McGrath's stock plunges 25 per cent on downbeat profit warning

www.first2move.com.au

Real estate company McGrath took a beating on the share market after declaring its financial performance fell "short of expectations".
McGrath was by far the worst performing stock on the ASX, plunging by as much as 25 per cent in early trade on Monday.
Its underperformance — in the first four months of the current financial year — was due to changes in government policy targeting foreign buyers and developers, and tighter lending requirements.
The company also said, in a statement to the market, its results were also impacted by "lower volumes of listings in most markets we serve" and "lower agent numbers".
Significant cost cuts
Unless market conditions improve, McGrath's board is not expecting its pre-tax earnings to exceed $16.6 million — which is the full-year estimate provided by stockbroking firm Bell Potter.
However, in order to reach that target, the company foreshadowed it would need to "make significant cost cuts that may not be in the best interests of the business in the long term".
Under a "preliminary plan", these cost cuts may save about $5 million per year from the business, after it incurs a one-off restructuring cost of $1.4 million -$1.6 million.

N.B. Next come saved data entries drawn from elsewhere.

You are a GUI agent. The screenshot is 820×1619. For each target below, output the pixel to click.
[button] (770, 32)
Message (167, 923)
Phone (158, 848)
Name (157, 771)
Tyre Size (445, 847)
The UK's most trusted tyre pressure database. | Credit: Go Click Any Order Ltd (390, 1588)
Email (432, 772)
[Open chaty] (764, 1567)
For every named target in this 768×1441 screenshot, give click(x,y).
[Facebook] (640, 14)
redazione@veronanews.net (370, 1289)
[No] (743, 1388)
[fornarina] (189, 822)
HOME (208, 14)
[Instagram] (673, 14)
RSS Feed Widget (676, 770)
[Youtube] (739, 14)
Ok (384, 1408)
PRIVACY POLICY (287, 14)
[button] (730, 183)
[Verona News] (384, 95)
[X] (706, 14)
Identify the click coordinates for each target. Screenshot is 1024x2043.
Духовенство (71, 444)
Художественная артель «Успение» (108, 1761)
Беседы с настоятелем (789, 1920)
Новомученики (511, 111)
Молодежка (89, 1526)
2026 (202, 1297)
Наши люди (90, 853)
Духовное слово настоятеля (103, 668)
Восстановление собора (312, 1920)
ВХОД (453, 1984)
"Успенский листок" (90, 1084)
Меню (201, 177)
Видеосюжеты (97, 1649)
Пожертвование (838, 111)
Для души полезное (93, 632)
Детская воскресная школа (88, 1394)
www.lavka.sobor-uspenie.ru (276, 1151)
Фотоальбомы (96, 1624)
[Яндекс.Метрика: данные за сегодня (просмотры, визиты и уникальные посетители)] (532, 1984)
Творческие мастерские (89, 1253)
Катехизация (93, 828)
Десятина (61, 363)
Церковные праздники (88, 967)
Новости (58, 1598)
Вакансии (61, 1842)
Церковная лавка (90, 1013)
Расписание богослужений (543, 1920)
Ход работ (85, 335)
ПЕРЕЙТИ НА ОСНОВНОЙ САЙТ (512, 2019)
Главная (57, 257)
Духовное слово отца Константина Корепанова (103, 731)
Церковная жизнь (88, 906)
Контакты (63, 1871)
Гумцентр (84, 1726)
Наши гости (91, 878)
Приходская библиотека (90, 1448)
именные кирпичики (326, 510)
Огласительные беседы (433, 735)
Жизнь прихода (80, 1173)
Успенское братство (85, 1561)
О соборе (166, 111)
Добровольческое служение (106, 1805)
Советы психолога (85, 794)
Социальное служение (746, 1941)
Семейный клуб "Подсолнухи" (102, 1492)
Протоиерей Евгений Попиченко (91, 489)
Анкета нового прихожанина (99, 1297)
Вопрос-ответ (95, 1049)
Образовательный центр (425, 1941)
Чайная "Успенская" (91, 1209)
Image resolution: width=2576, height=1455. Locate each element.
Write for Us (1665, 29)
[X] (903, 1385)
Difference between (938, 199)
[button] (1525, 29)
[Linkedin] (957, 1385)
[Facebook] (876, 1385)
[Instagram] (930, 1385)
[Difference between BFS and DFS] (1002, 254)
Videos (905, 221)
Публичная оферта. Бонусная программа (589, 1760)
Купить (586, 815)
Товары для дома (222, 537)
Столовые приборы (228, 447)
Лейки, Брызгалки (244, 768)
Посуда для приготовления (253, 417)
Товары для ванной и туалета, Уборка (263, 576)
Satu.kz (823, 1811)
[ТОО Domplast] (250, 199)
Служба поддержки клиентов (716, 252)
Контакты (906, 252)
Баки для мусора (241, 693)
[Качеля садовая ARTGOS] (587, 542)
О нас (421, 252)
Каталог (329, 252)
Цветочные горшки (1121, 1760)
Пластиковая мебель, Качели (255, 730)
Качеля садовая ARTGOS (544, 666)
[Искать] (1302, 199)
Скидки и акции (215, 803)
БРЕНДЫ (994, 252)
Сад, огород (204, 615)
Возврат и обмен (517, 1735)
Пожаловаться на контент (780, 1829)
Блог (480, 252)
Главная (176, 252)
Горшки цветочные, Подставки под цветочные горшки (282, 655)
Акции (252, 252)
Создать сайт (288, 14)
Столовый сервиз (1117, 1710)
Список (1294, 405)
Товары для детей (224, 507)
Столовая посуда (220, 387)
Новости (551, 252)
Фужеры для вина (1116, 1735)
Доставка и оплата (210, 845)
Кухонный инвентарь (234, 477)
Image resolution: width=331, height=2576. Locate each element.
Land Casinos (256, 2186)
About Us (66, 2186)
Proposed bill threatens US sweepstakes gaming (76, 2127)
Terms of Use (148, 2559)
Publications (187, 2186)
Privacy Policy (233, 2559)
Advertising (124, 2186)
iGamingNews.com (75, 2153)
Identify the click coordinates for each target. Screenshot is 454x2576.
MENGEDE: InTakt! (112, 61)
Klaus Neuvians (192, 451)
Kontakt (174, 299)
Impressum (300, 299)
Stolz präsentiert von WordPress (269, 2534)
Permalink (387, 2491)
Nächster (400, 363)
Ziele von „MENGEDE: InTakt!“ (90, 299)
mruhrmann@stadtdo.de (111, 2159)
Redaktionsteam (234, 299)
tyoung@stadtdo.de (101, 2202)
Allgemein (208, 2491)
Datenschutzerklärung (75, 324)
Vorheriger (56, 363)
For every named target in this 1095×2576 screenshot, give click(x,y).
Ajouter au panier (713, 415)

"Most of these savings will be achieved by restructuring the Board, Executive and Leadership team, removing management associated with M&A and Company Owned Office expansion activities and non-revenue generating roles across the organisation," the company said.
If that cost-saving plan is pursued, McGrath expects pre-tax earnings in the current financial year to be around $12.5 million - $13.3 million — which is 20-25 per cent lower than what Bell Potter estimated.